Eigenvectors corresponding to different eigenvalues must be orthogonal.

The argument establishing this relationship is similar to the one above. Suppose that
\begin{align} M |v\rangle \amp = \lambda |v\rangle ,\tag{5.3.6}\\ M |w\rangle \amp = \mu |w\rangle\text{.}\tag{5.3.7} \end{align}
Then
\begin{equation} \langle v | \lambda | w \rangle = \langle v | M | w \rangle = \langle v | \mu | w \rangle\tag{5.3.8} \end{equation}
or equivalently
\begin{equation} (\lambda - \mu) \langle v | w \rangle = 0\text{.}\tag{5.3.9} \end{equation}
Thus, if \(\lambda\ne\mu\text{,}\) \(|v\rangle\) must be orthogonal to \(|w\rangle\text{.}\)

Repeated Eigenvalues.

In the case of repeated eigenvalues, it is possible to make a basis orthogonal using a process called Gram-Schmidt orthogonalization. (This amounts to simply subtracting off the parts of a given basis that are not orthogonal.)

To Remember.

It is always possible to find an orthonormal basis of eigenvectors for any Hermitian matrix.
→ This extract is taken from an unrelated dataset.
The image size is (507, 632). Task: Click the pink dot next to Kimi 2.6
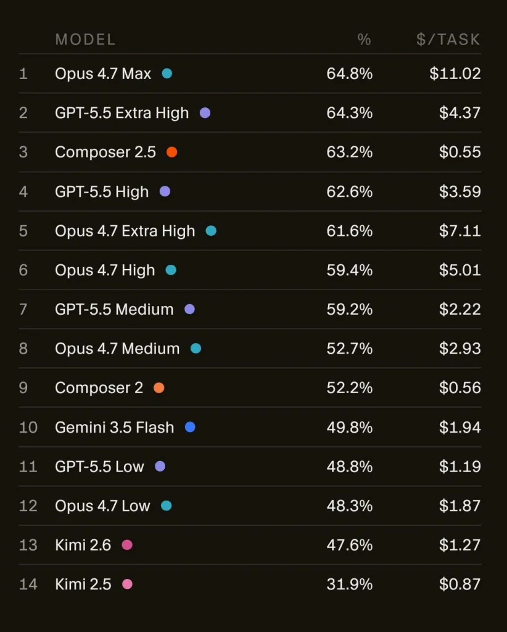127,545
Sensemaking 5.1. Properties of Anti-Hermitian Matrices.

Repeat the two proofs above to find similar properties for anti-Hermitian matrices.
Hint 1.
Don’t forget to use \(M^{\dagger}=-M\text{.}\)
Hint 2.
Don’t forget to complex conjugate the eigenvalue, where necessary.
Answer.
The eigenvalues are pure imaginary. The eigenvectors corresponding to different eigenvalues are orthogonal.